Ma Singapore stesso e l'economia mondiale non son più quelli di dieci anni fa: la globalizzazione ha rotto ogni schema, rendendo le economie dei singoli paesi interdipendenti l'una con l'altra. Inoltre al governo della piccola isola non c'è più il duro e dispotico Lee Kuan Yew, ma il più malleabile Goh Chong Tong. Il quale ha capito che il suo paese non avrebbe sostenuto, a lungo andare, il confronto con i due giganti. E allora, piuttosto di riproporre una sorta di konfrontasi economica, ha preferito cercare un accordo che possa avvantaggiare tutti sfruttando le migliori opportunità che Malaysia, Indonesia e Singapore possono offrire.

Dovrebbe quindi nascere un "Triangolo di Crescita", un'area geografica che ha gli epigoni tra la città di Johor, in Malaysia, Singapore e l'isola indonesiana di Bintan, la più settentrionale dell'Arcipelago delle Riau. Johor potrebbe offrire terreno per nuovi insediamenti industriali con regole ambientali meno ferree; l'Indonesia potrebbe coprire il fabbisogno di manodopera a basso costo e Singapore garantirebbe tecnologie, infrastrutture, collegamenti internazionali di prim'ordine.

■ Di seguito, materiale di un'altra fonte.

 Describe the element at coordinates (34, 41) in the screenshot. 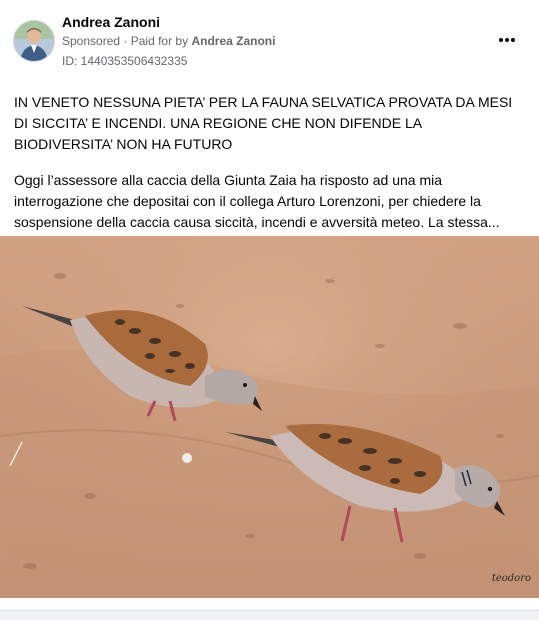

I see `author-avatar` at that location.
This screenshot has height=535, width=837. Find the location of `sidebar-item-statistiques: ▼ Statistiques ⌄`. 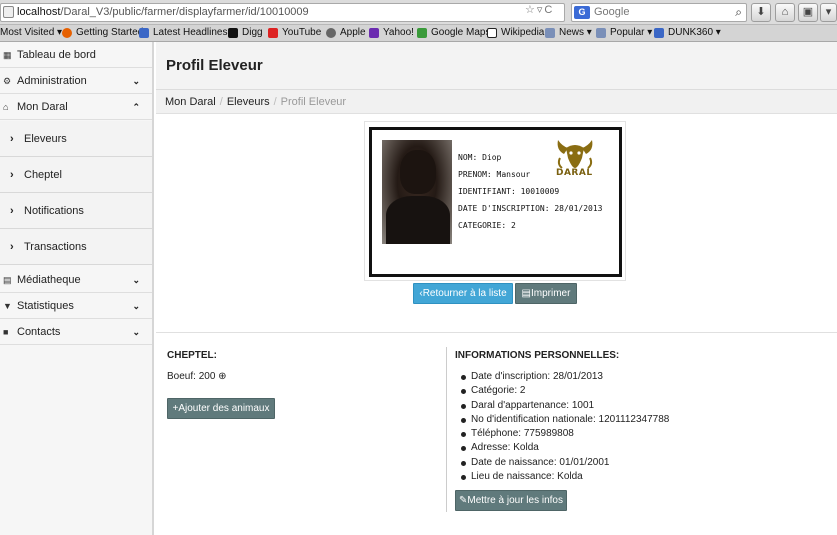

sidebar-item-statistiques: ▼ Statistiques ⌄ is located at coordinates (76, 306).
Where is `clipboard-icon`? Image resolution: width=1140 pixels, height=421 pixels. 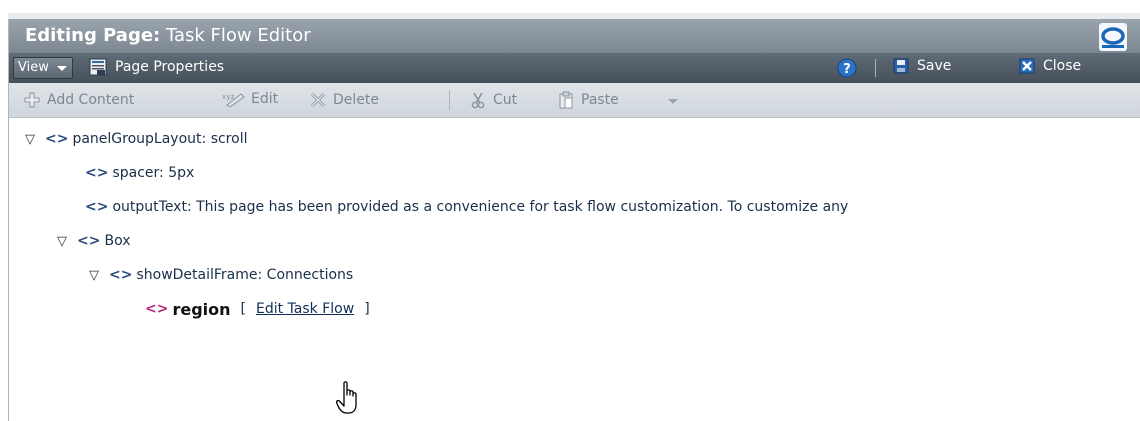 clipboard-icon is located at coordinates (566, 100).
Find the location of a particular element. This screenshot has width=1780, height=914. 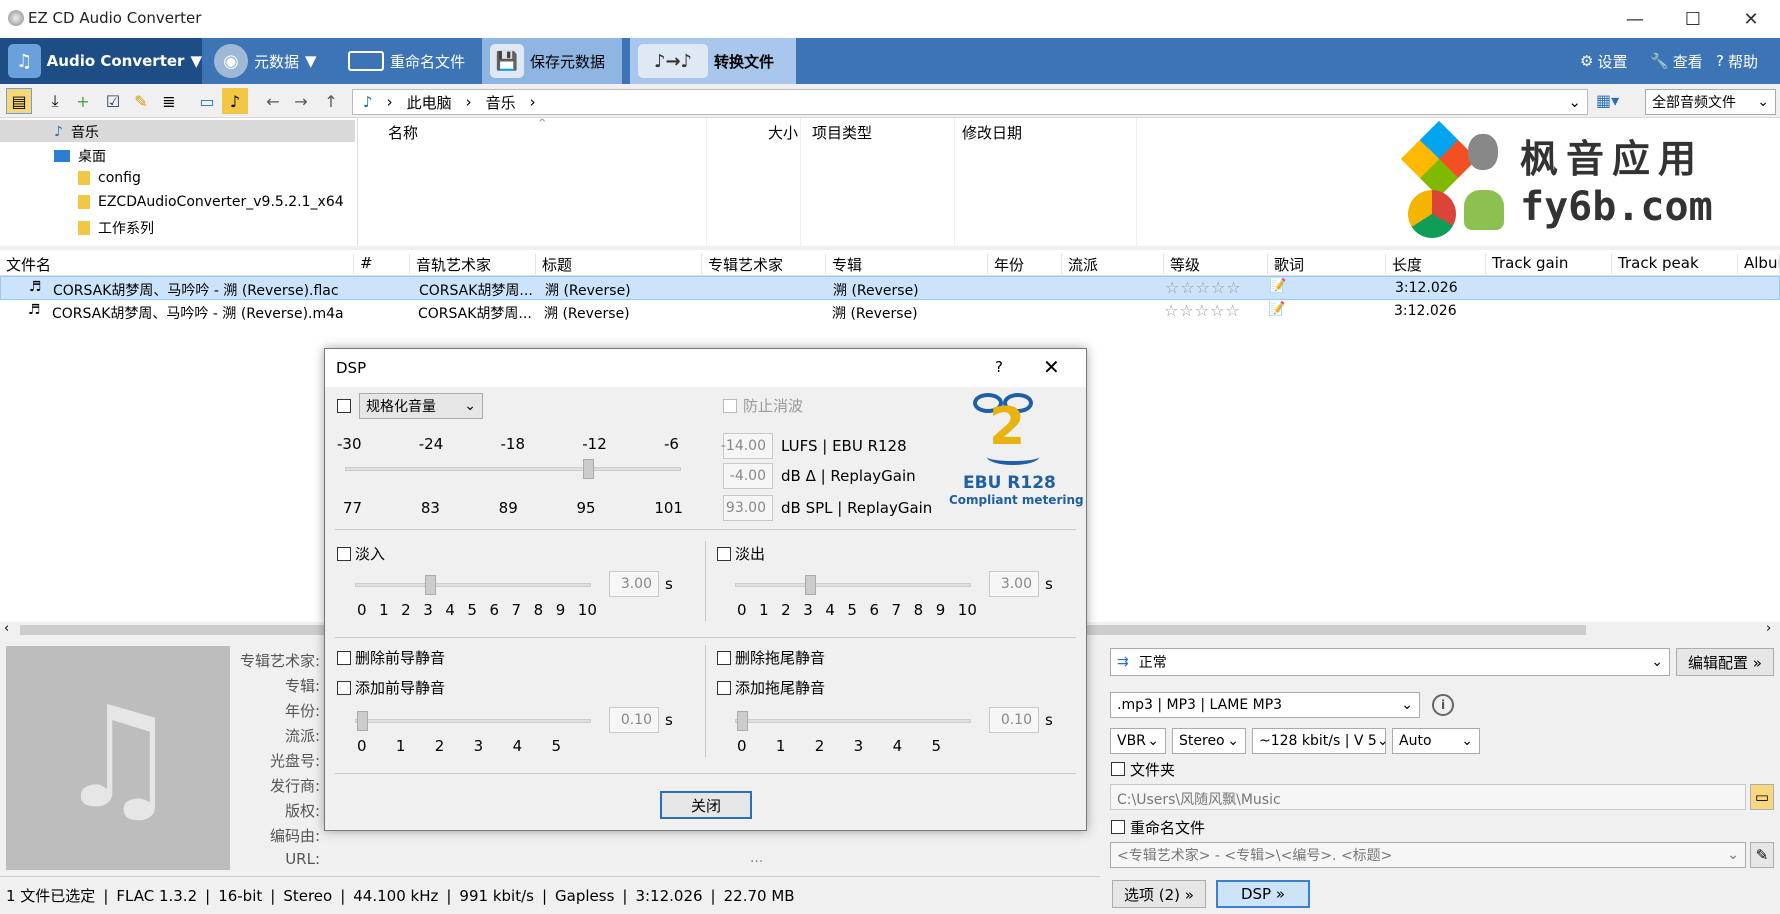

col-rating: 等级 is located at coordinates (1216, 264).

Il "Triangolo di Crescita" sembra però che debba essere un'idea destinata a rimanere tale. Mohamad Mahathir, il premier malese, è fermamente intenzionato a creare un corridoio preferenziale con l'Indonesia bypassando Singapore: la costruzione del nuovo aeroporto di Kuala Lumpur e la ristrutturazione del porto di Port Klang, sono risposte già sufficientemente chiare al progetto di Goh.

"Se vi dovrà essere una nuova ripresa economica per Singapore, se la dovranno costruire gli stessi abitanti della città. Solo Singapore può aiutare Singapore", mi ricorda un tecnico polacco.